The National Association of Home Builders/Wells Fargo housing market index remained unchanged this month at 16, where it's been since July.
But benchmarks for sales improved: The gauge of current sales conditions climbed one point to 16, while an index of builders' sales expectations over the next six months rose by two points to 25.
Despite the silver lining, several major builders' stocks tumbled Monday, with Miami-based Lennar Corp. leading the decline as its shares plunged 95 cents, or about 8 percent, to $10.87 in afternoon trading.
The slightly brighter outlook for sales comes as builders factored in the potential benefits from the landmark housing stimulus legislation enacted last month.
The law includes a temporary $7,500 tax credit for first-time homebuyers that essentially works out to a 15-year, interest-free loan.
"Builders are anticipating the stimulative effects of this legislation and are optimistic that the tax credit will give those buyers who've been sitting on the fence the reason they need to jump back into the market," NAHB President Sandy Dunn said in a statement.
The sector lobbied strongly for the provision, although builders differ on how much of a difference the measure will have in stimulating sales.
Some, including Donald Tomnitz, chief executive of the nation's biggest builder, Fort Worth, Texas-based D.R. Horton Inc., have said the tax credit doesn't offset the elimination of a down payment assistance programs.
Such programs let a seller channel down payment money through a charity and onto a homebuyer and have become a key affordability tool for first-time homebuyers.
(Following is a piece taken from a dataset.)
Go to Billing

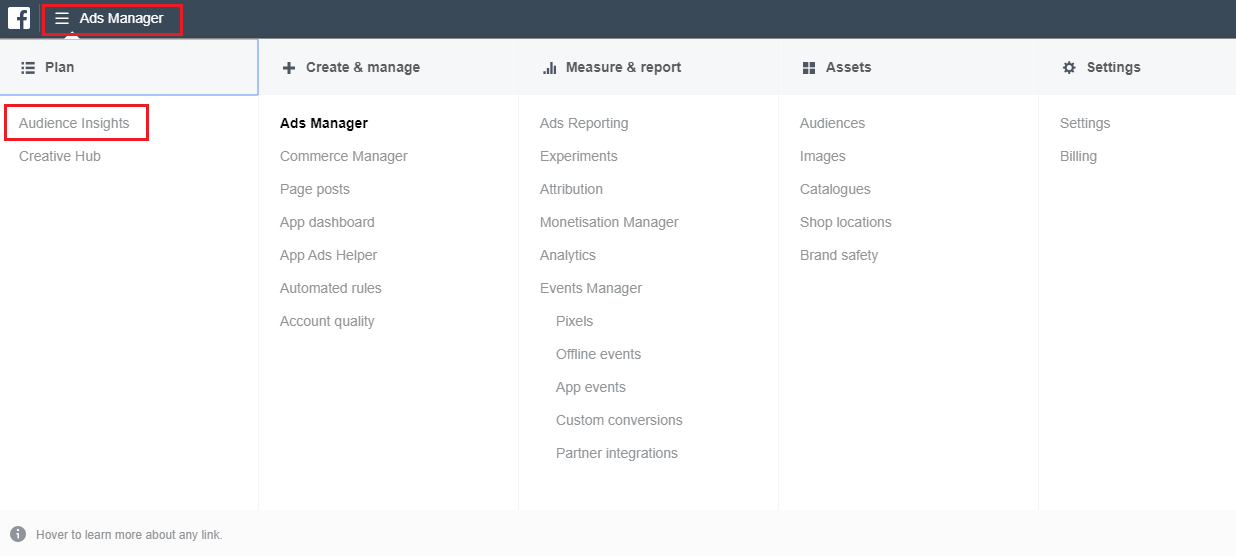coord(1078,156)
The latest housing market index reflects a survey of 376 residential developers nationwide, tracking builders' perceptions of current market conditions and expectations for home sales over the next six months.
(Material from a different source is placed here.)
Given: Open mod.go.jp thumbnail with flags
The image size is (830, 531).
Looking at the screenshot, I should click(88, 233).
Index readings higher than 50 indicate positive sentiment about the market. The seasonally adjusted index has been below 50 since May 2006. Since then, the index has been on a downward trajectory as industry's fortunes have soured.
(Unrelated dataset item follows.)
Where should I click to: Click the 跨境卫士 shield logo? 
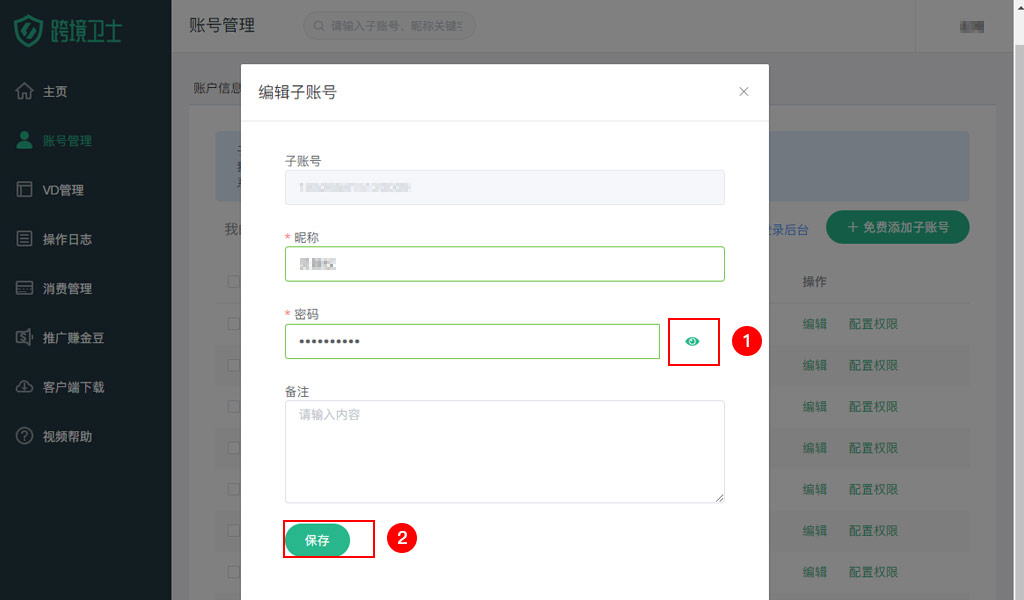(28, 31)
Demand for new and preowned homes is down industrywide, adding to a glut of unsold and foreclosed properties on the market. That's keeping downward pressure on home prices and contributing to smaller profit margins for builders.
While the overall measure of builders' confidence remained at a record low, the uptick in the sales-related index suggests the market may be close to hitting bottom, NAHB Chief Economist David Seiders suggested.
"Our current forecast shows stabilization of sales during the second half of this year, followed by solid recovery in 2009 and beyond," he said in a statement.
While the current sales and expected sales components of the index rose, the gauge of prospective buyer traffic remained unchanged from July at 12, the NAHB said.
By regions, the Northeast and Midwest each posted gains in builder confidence. The South remained unchanged, while the West declined three points.